■ **Supplied data**:

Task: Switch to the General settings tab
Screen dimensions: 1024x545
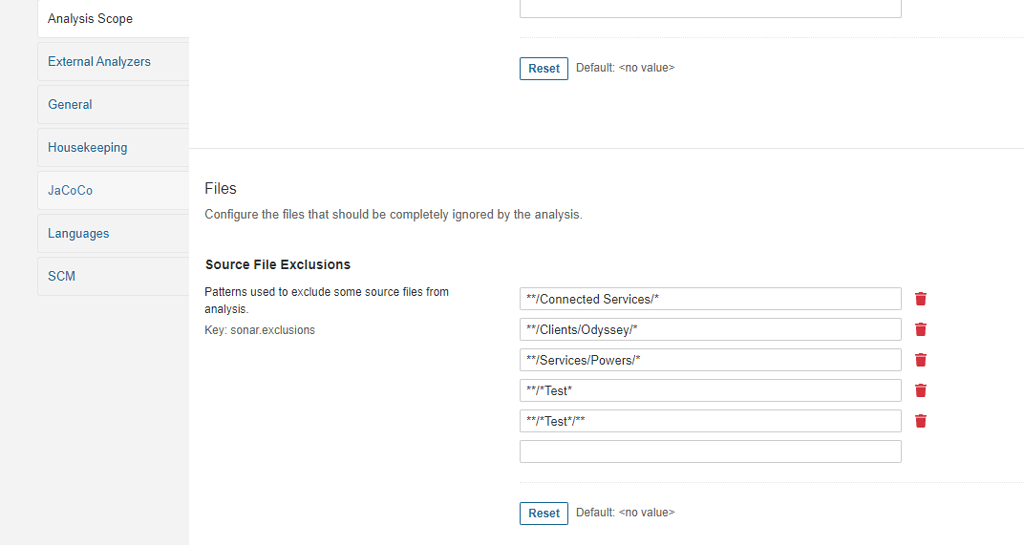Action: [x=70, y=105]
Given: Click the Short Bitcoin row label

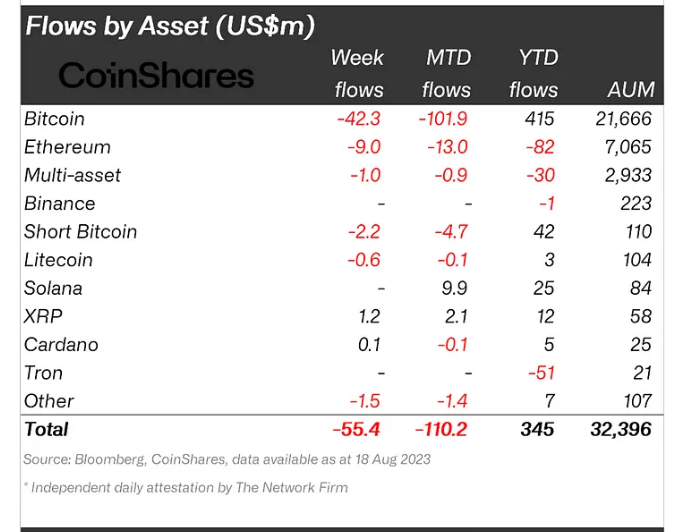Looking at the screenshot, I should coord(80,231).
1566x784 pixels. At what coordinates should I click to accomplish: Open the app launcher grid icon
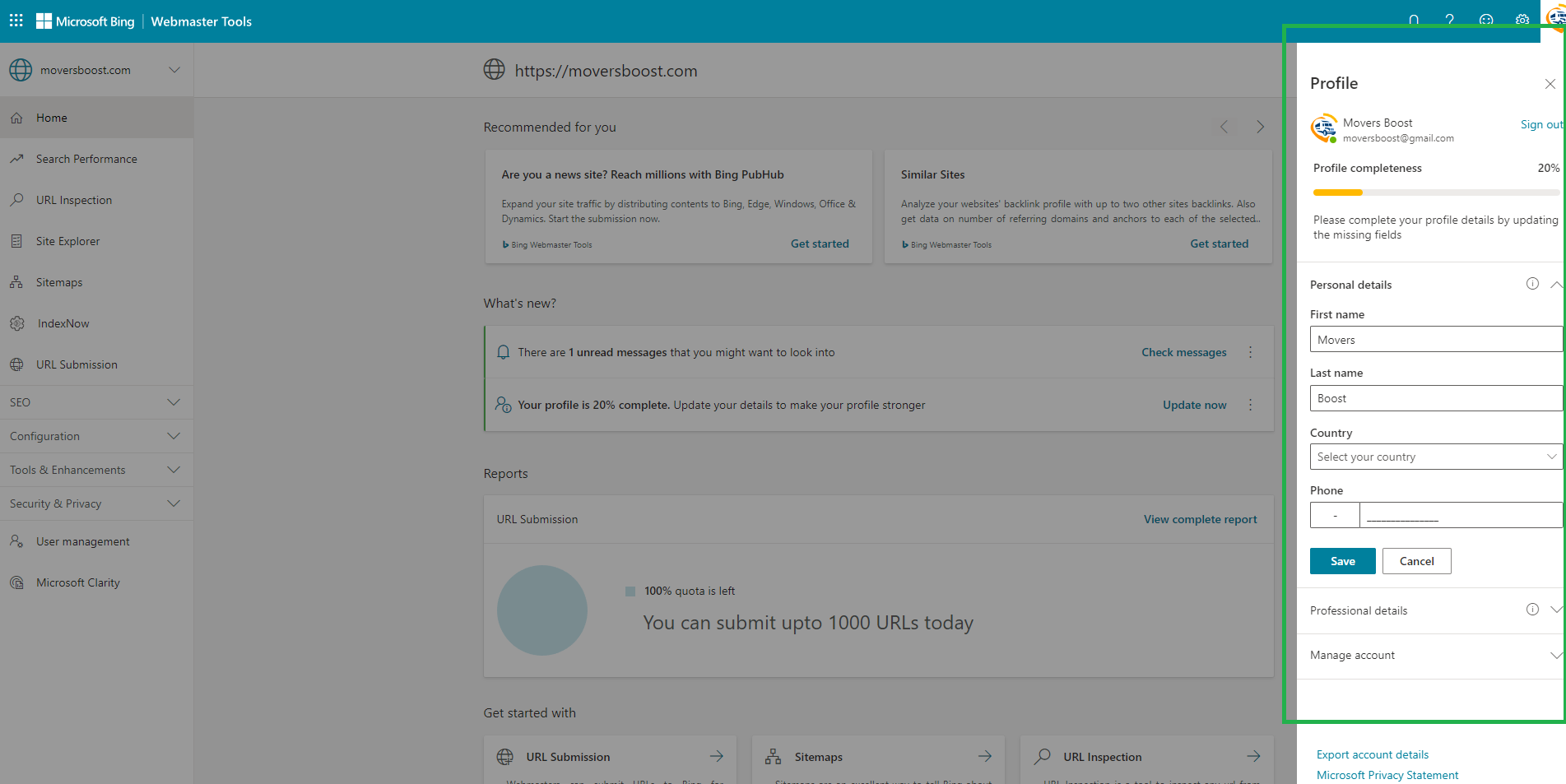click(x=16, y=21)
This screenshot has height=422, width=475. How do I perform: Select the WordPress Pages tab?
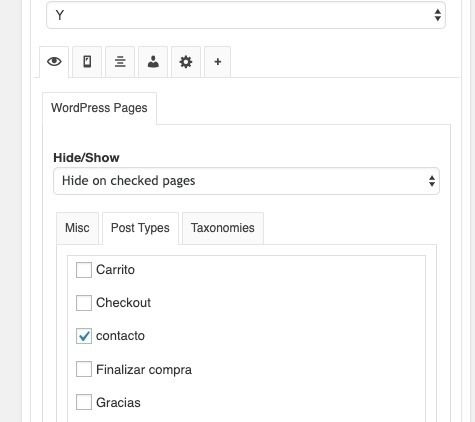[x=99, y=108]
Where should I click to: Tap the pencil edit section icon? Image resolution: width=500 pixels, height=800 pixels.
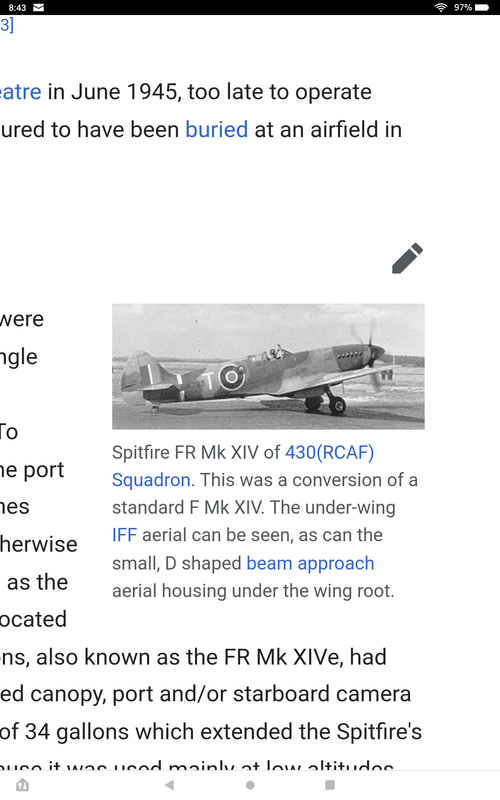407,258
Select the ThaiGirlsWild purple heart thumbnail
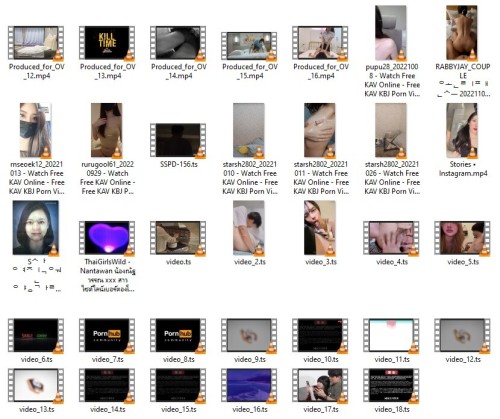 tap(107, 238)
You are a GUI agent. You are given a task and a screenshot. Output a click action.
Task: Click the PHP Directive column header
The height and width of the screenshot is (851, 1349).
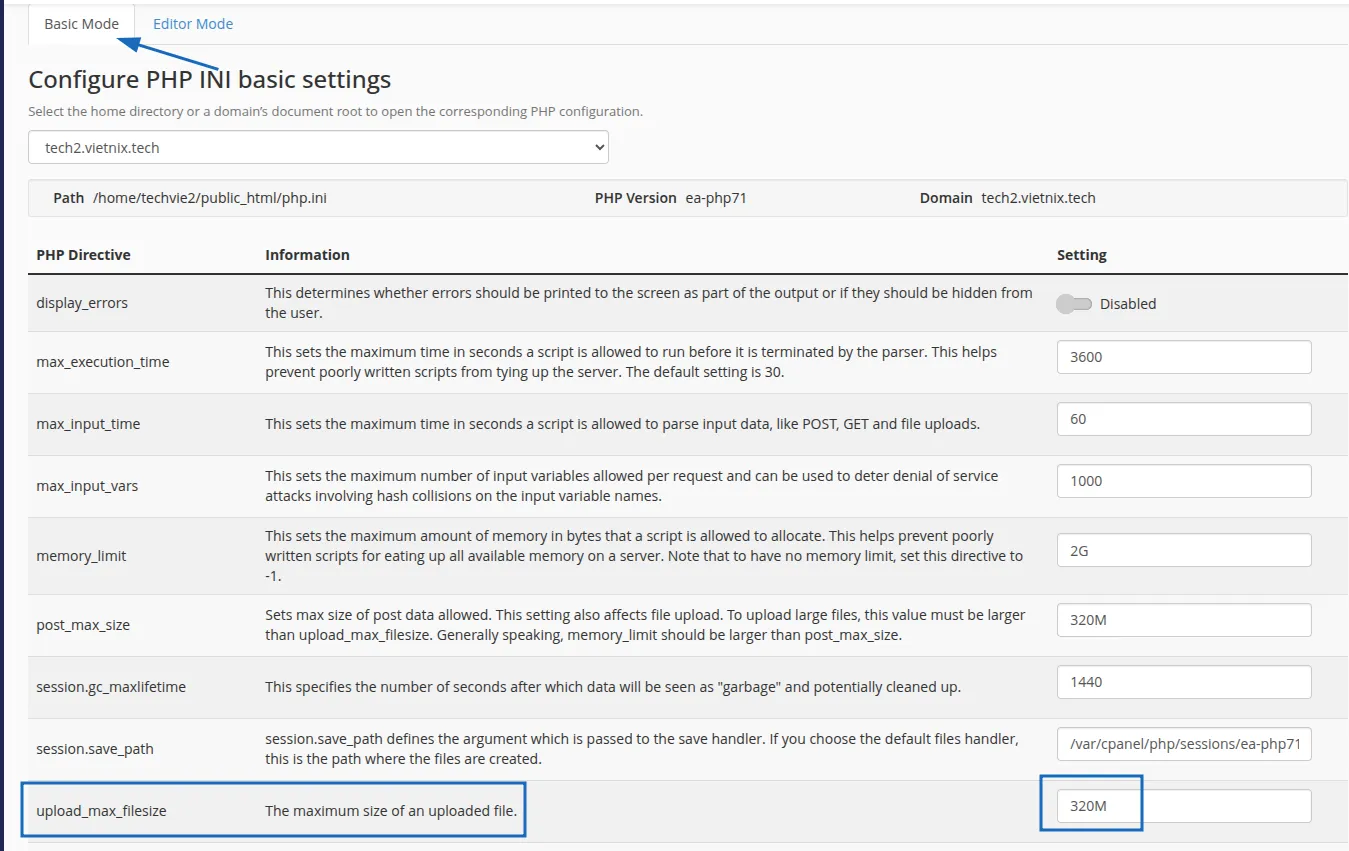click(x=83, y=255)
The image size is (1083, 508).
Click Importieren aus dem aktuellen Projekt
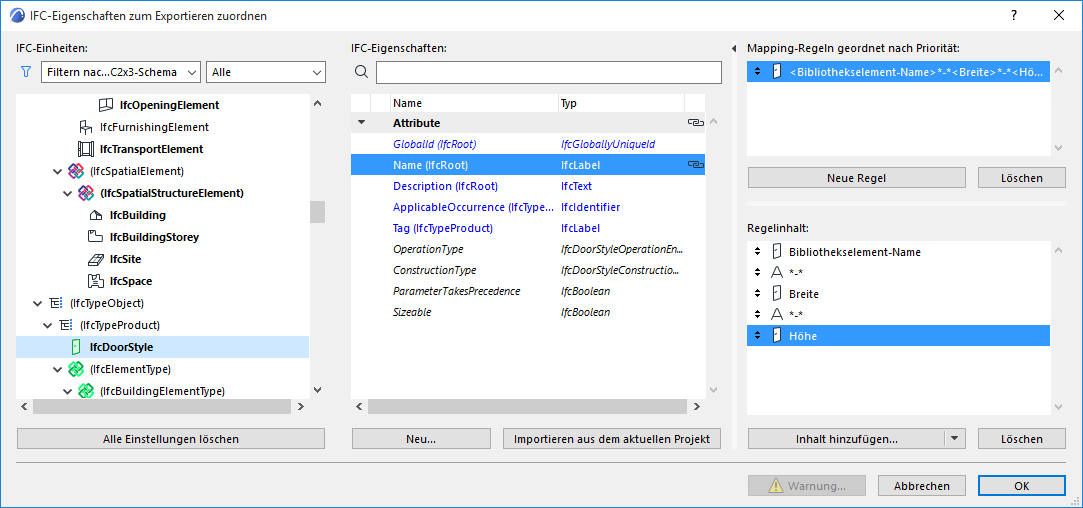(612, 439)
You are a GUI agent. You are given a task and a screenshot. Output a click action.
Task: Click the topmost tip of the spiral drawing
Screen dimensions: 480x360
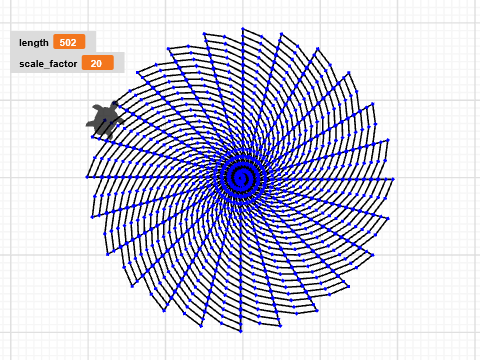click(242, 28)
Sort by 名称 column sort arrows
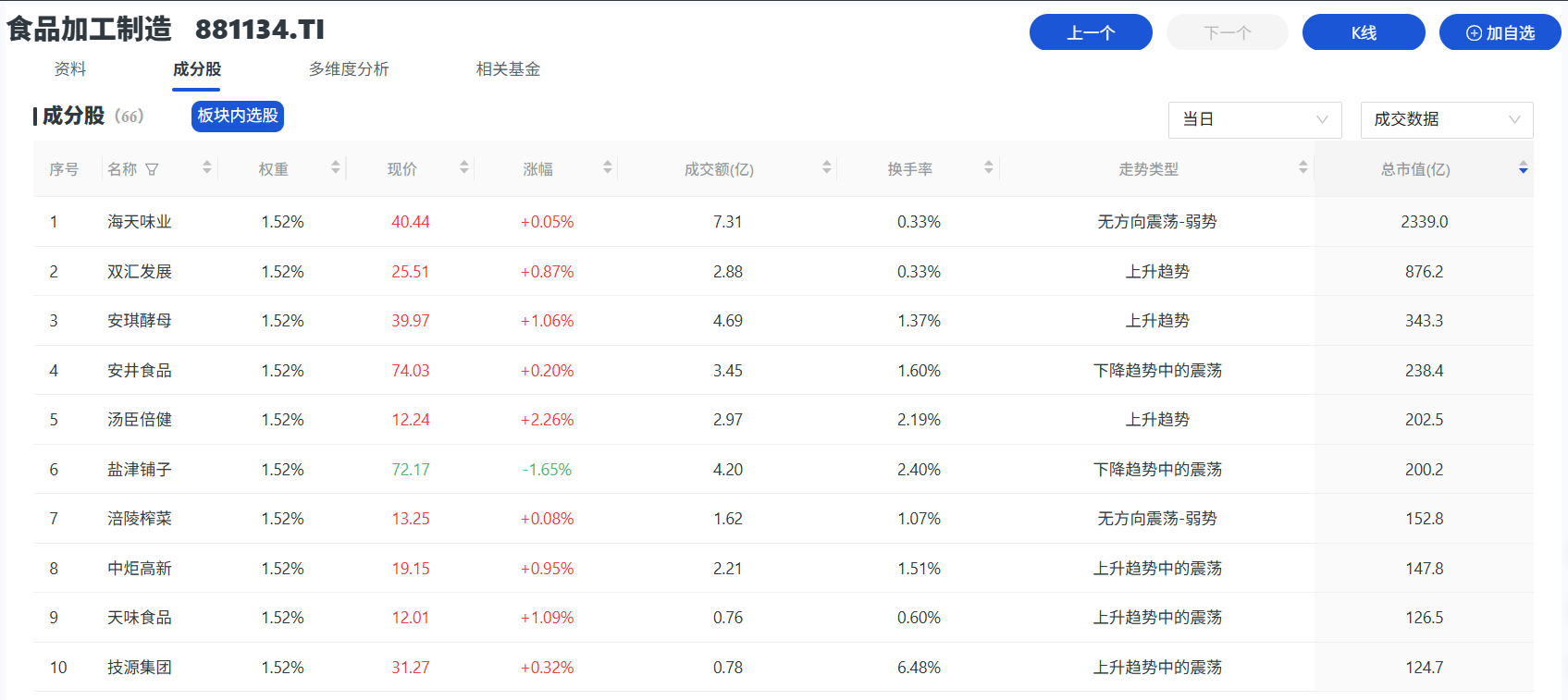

■ **Short problem**: Transcribe the full material above verbatim, omitting the pictures.

■ **Output below**:
Task: Switch to the General settings tab
Screen dimensions: 1024x545
Action: [x=70, y=105]
Given: Click the Short Bitcoin row label

Looking at the screenshot, I should coord(80,231).
1566x784 pixels. At what coordinates should I click to accomplish: Open the app launcher grid icon
click(x=16, y=21)
This screenshot has height=422, width=475. How do I perform: Select the WordPress Pages tab?
[x=99, y=108]
Where should I click to: Tap the pencil edit section icon? Image resolution: width=500 pixels, height=800 pixels.
407,258
Select the ThaiGirlsWild purple heart thumbnail
 tap(107, 238)
You are a GUI agent. You are given a task and a screenshot. Output a click action.
Task: Click the PHP Directive column header
The height and width of the screenshot is (851, 1349).
click(x=83, y=255)
The image size is (1083, 508).
Click Importieren aus dem aktuellen Projekt
(612, 439)
You are a GUI agent. You are given a task and a screenshot. Output a click action.
Task: Click the topmost tip of the spiral drawing
Screen dimensions: 480x360
click(242, 28)
Sort by 名称 column sort arrows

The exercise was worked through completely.